Extracted text ▸
# Remington or Savage .30-06?



## ironmachineus (Dec 22, 2005)

I'm looking at moderately priced, synthetic bolt action .30-06. I've narrowed my choices down to the Remington 710 and the Savage 111FCXP3. The Savage has the accutrigger, and is 3/4 lbs. lighter, plus a 24" barrel. The Remington seems to be built better, but this is just based on appearances. The use will be mainly for hunting both in upper Michigan and in Canada for Deer and similar game. What are your impressions between the two? Thanks.!


----------



## Rustyaxecamp (Mar 1, 2005)

SAVAGE!! Avoid the 710 like the clap. It's cheap for a reason. The Savage is a real decent gun.

Just my $.02


----------



## skipper34 (Oct 13, 2005)

I would not hesitate with either one. The main thing is if they shoot where they are aimed, then all's well. The 710 may be a less expensive firearm, but it will still shoot accurately at Michigan whitetail range. The Savage is a fine shooter, I know from experience. You will like the accutrigger feature. I am a dyed-wool Remington man so I have a bias to the 710. I have no experience with that firearm, but have heard reports that it is a very accurate gun. Isn't that what it's really all about?


----------



## kumma (Jul 12, 2002)

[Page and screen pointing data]

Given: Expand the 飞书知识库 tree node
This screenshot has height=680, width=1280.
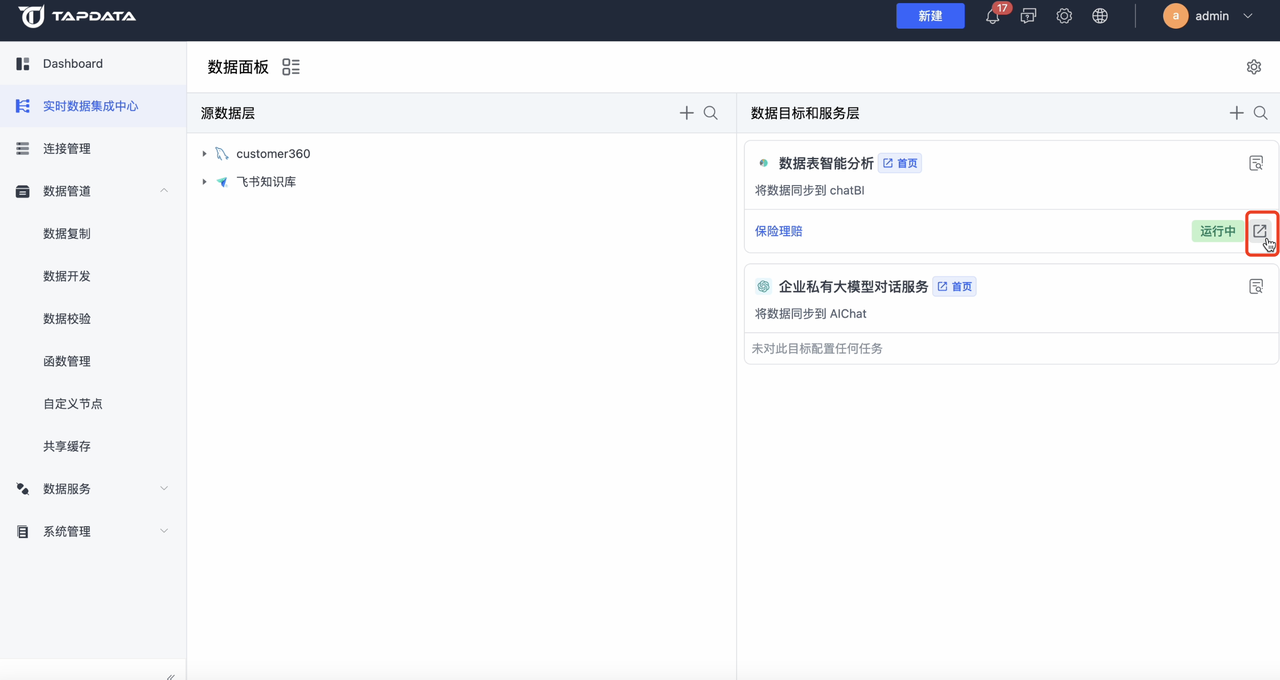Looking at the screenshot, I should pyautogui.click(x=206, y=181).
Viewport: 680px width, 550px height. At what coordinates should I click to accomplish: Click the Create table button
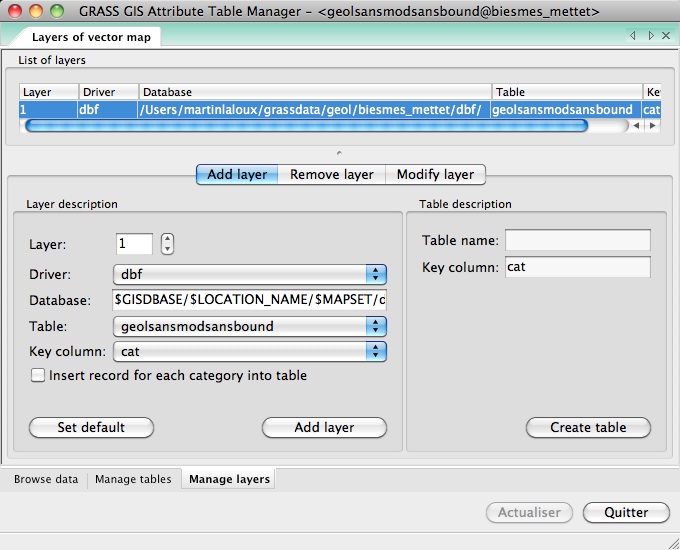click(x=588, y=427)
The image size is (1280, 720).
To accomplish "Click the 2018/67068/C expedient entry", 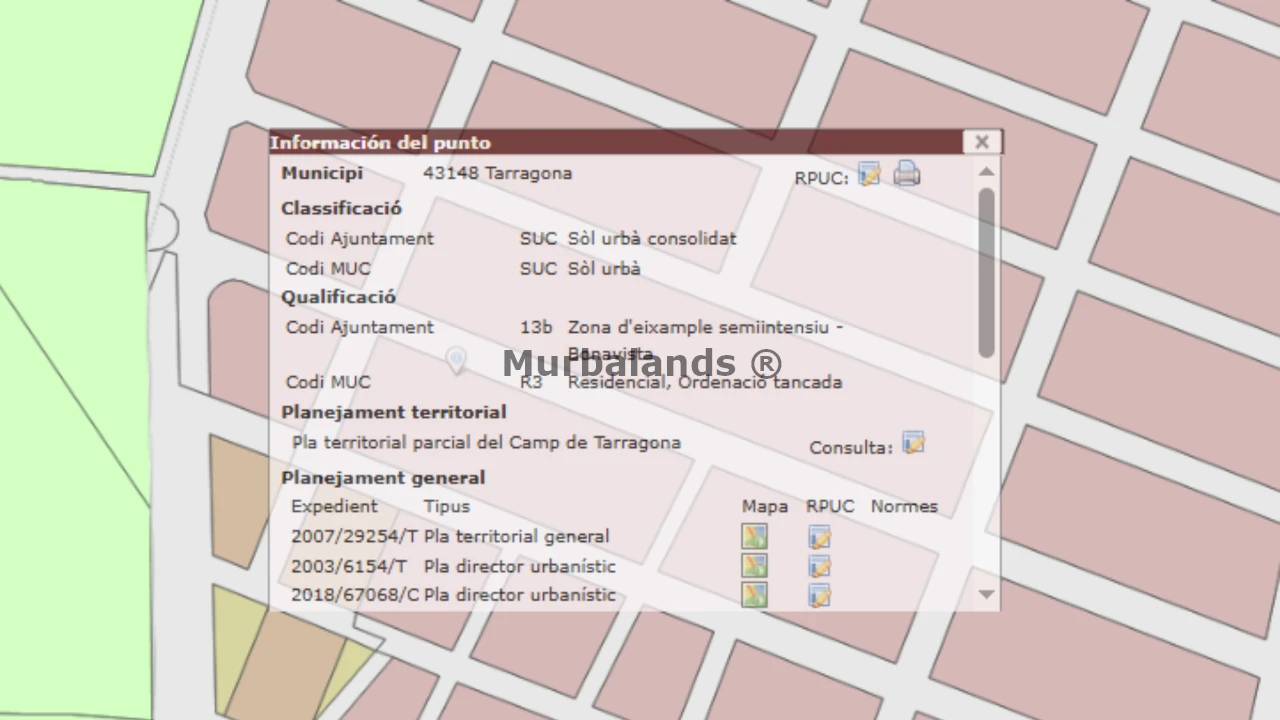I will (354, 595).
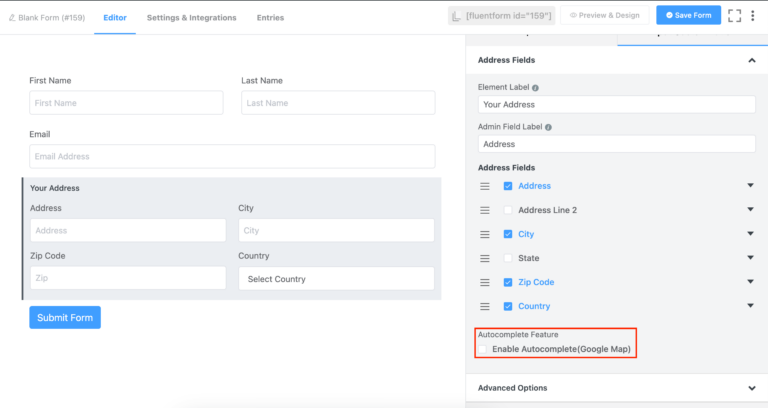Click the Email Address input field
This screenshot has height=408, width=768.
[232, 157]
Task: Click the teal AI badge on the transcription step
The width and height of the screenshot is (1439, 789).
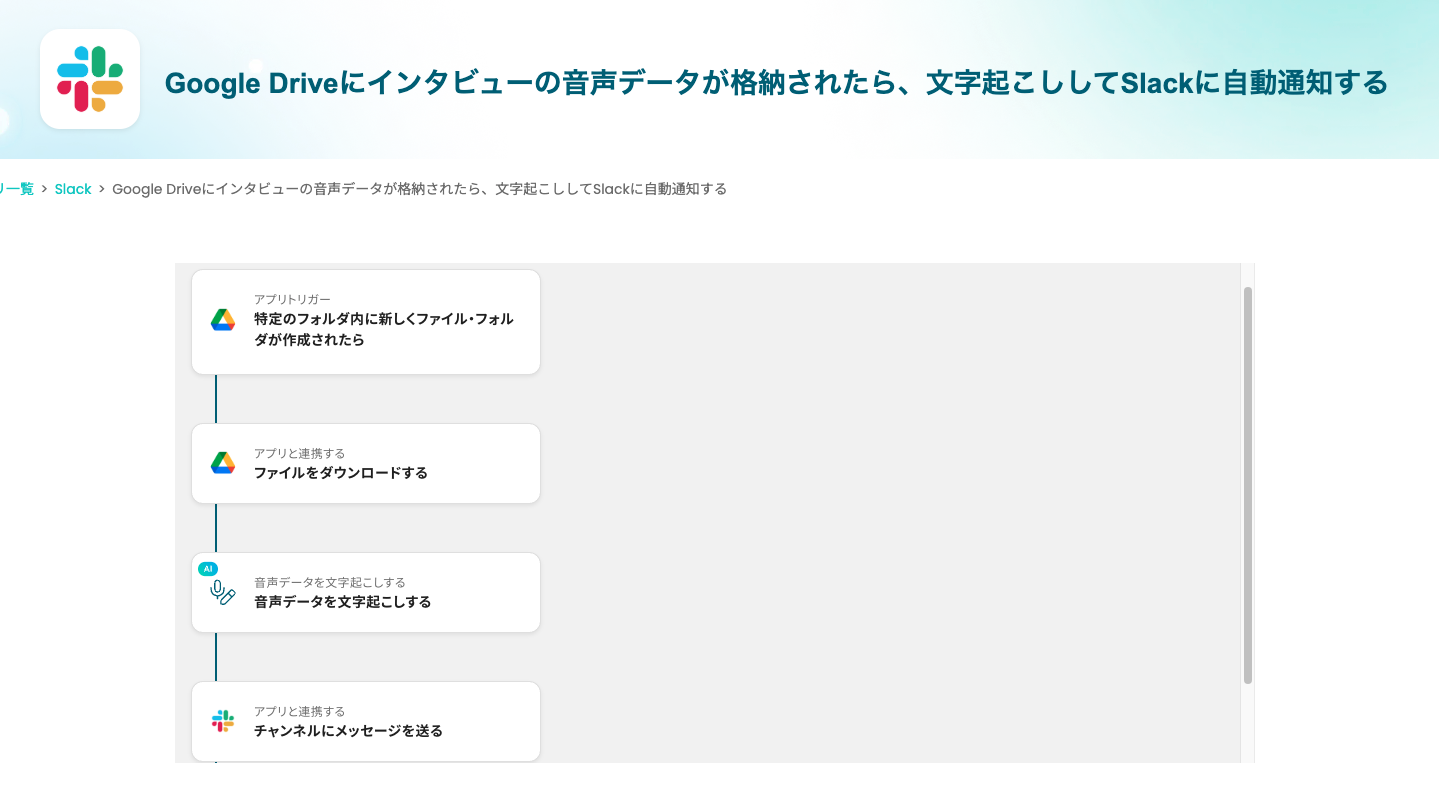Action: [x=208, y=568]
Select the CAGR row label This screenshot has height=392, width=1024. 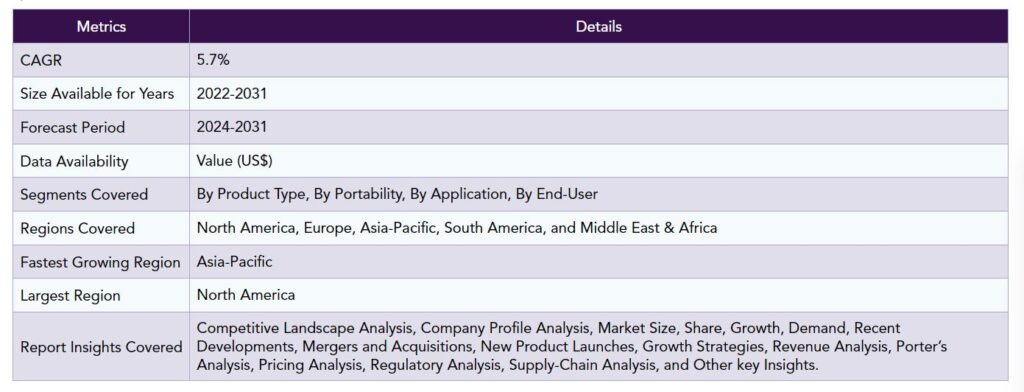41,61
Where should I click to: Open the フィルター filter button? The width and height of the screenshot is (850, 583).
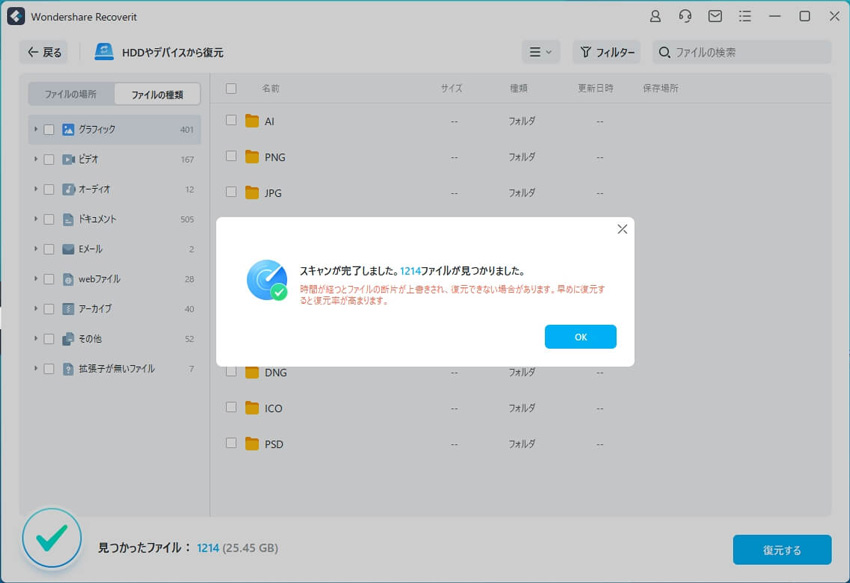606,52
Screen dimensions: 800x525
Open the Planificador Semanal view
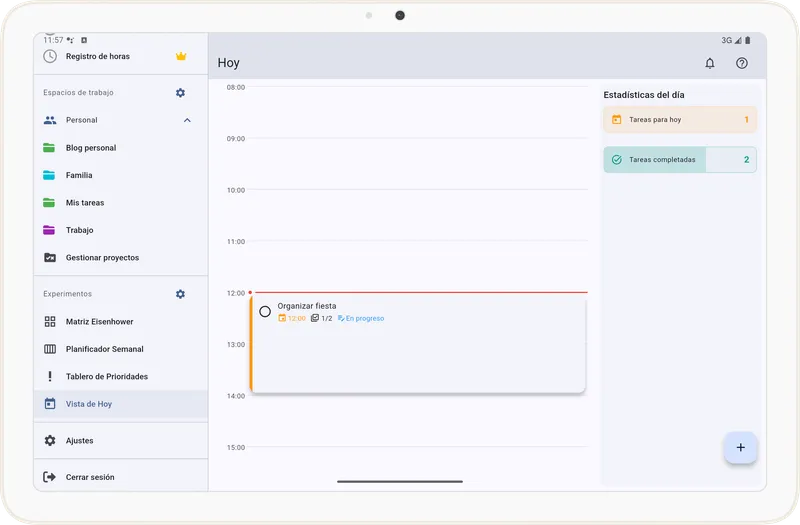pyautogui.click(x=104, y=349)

Goal ▸ Check each statement against the .30-06 rifle thread, answering yes or no and quoting the words of the thread that settle it. 1. The first post says the Savage has a 24" barrel. 2. Rustyaxecamp recommends the Remington 710. 3. skipper34 says he has experience with the 710.

Response below ▸
1. Yes: "The Savage has the accutrigger, and is 3/4 lbs. lighter, plus a 24" barrel."
2. No: "SAVAGE!! Avoid the 710 like the clap."
3. No: "I have no experience with that firearm"